DDAE++: Enhancing Diffusion Models Towards Unified Generative and Discriminative Learning
Weilai Xiang, Hongyu Yang, Di Huang, Yunhong Wang
TL;DR
This paper tackles the challenge of learning strong, transferable representations from diffusion models without sacrificing generation quality.It introduces self-conditioning, a lightweight mechanism that aggregates intermediate semantic features and re-injects them into decoding to concentrate high-level semantics across UNet, UViT, and DiT backbones.By pairing this architectural change with non-leaky augmentations and contrastive self-distillation (MoCo v3) via an EMA teacher, the approach achieves concurrent gains in generation metrics (FID/IS) and discriminative metrics (linear accuracy, segmentation), and demonstrates scalable improvements on ImageNet-1k.Analyses via CKA reveal a pronounced semantic bottleneck and a decoupled decoding phase induced by self-conditioning, supporting its role as a bridge between representation learning and generative refinement.
Abstract
While diffusion models excel at image synthesis, useful representations have been shown to emerge from generative pre-training, suggesting a path towards unified generative and discriminative learning.
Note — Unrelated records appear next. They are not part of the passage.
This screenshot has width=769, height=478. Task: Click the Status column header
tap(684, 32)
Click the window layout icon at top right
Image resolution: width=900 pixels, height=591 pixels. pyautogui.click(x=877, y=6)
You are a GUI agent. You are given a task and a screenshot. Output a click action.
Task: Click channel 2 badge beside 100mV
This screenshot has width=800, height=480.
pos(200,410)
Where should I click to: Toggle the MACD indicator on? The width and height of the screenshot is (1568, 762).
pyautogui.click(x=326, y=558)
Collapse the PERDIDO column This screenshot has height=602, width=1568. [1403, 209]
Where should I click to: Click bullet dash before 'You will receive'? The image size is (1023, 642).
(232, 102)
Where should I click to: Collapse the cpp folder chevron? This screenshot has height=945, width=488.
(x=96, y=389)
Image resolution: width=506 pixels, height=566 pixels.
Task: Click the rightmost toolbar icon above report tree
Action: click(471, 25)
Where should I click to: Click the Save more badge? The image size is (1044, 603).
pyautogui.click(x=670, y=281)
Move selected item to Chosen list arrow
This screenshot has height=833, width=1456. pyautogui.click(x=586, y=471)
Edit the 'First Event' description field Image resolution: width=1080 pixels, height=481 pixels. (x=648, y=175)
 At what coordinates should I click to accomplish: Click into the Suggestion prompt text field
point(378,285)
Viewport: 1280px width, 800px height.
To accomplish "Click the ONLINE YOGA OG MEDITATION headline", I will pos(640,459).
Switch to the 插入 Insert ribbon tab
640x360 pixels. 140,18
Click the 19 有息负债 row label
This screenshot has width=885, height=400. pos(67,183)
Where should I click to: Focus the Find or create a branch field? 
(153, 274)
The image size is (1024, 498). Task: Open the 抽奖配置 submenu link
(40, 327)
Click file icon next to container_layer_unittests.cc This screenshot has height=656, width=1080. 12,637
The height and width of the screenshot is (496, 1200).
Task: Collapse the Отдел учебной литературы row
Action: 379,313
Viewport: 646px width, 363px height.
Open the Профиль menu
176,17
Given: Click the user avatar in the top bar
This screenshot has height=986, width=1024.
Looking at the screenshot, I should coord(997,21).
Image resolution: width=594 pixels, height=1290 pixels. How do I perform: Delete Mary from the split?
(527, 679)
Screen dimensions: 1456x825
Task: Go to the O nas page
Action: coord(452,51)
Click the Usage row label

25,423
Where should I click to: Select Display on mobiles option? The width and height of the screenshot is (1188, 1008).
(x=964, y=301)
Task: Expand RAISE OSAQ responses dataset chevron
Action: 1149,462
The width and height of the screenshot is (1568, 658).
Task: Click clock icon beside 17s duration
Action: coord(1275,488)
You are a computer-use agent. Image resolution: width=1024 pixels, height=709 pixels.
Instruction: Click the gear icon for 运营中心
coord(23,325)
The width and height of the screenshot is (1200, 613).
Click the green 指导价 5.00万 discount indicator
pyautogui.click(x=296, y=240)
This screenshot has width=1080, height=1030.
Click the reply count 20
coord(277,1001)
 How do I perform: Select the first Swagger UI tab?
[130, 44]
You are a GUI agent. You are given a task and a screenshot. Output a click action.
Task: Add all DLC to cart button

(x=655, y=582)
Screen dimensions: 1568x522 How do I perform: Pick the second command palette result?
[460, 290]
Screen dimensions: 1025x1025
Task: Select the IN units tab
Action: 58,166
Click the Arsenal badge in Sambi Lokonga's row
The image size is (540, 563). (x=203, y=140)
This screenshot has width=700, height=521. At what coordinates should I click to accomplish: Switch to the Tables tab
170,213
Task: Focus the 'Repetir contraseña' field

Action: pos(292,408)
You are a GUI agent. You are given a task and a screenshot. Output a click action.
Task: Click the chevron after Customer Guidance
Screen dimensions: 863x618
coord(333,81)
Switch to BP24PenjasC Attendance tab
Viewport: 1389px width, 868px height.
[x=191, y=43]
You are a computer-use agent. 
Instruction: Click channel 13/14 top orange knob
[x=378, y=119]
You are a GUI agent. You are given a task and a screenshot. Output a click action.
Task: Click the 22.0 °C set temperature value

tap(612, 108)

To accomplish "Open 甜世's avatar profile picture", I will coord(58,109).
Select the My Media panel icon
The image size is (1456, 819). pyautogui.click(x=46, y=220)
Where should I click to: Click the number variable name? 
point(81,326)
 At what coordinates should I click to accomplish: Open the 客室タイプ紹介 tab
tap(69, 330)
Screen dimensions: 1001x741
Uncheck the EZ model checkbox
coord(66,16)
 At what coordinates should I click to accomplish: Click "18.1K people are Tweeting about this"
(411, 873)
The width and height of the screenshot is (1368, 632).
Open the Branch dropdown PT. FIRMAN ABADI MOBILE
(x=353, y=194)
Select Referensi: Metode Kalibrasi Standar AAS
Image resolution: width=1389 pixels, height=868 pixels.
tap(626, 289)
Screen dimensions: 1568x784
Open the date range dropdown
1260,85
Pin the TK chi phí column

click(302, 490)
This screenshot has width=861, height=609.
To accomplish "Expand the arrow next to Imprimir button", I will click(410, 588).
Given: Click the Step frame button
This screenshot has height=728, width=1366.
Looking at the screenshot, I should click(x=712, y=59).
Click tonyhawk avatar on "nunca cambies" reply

However, suboptimal semantic flow within current architectures can hinder this potential: features encoding the richest high-level semantics are underutilized and diluted when propagating through decoding layers, impeding the formation of an explicit semantic bottleneck layer. To address this, we introduce self-conditioning, a lightweight mechanism that reshapes the model's layer-wise semantic hierarchy without external guidance. By aggregating and rerouting intermediate features to guide subsequent decoding layers, our method concentrates more high-level semantics, concurrently strengthening global generative guidance and forming more discriminative representations. This simple approach yields a dual-improvement trend across pixel-space UNet, UViT and latent-space DiT models with minimal overhead. Crucially, it creates an architectural semantic bridge that propagates discriminative improvements into generation and accommodates further techniques such as contrastive self-distillation. Experiments show that our enhanced models, especially self-conditioned DiT, are powerful dual learners that yield strong and transferable representations on image and dense classification tasks, surpassing various generative self-supervised models in linear probing while also improving or maintaining high generation quality.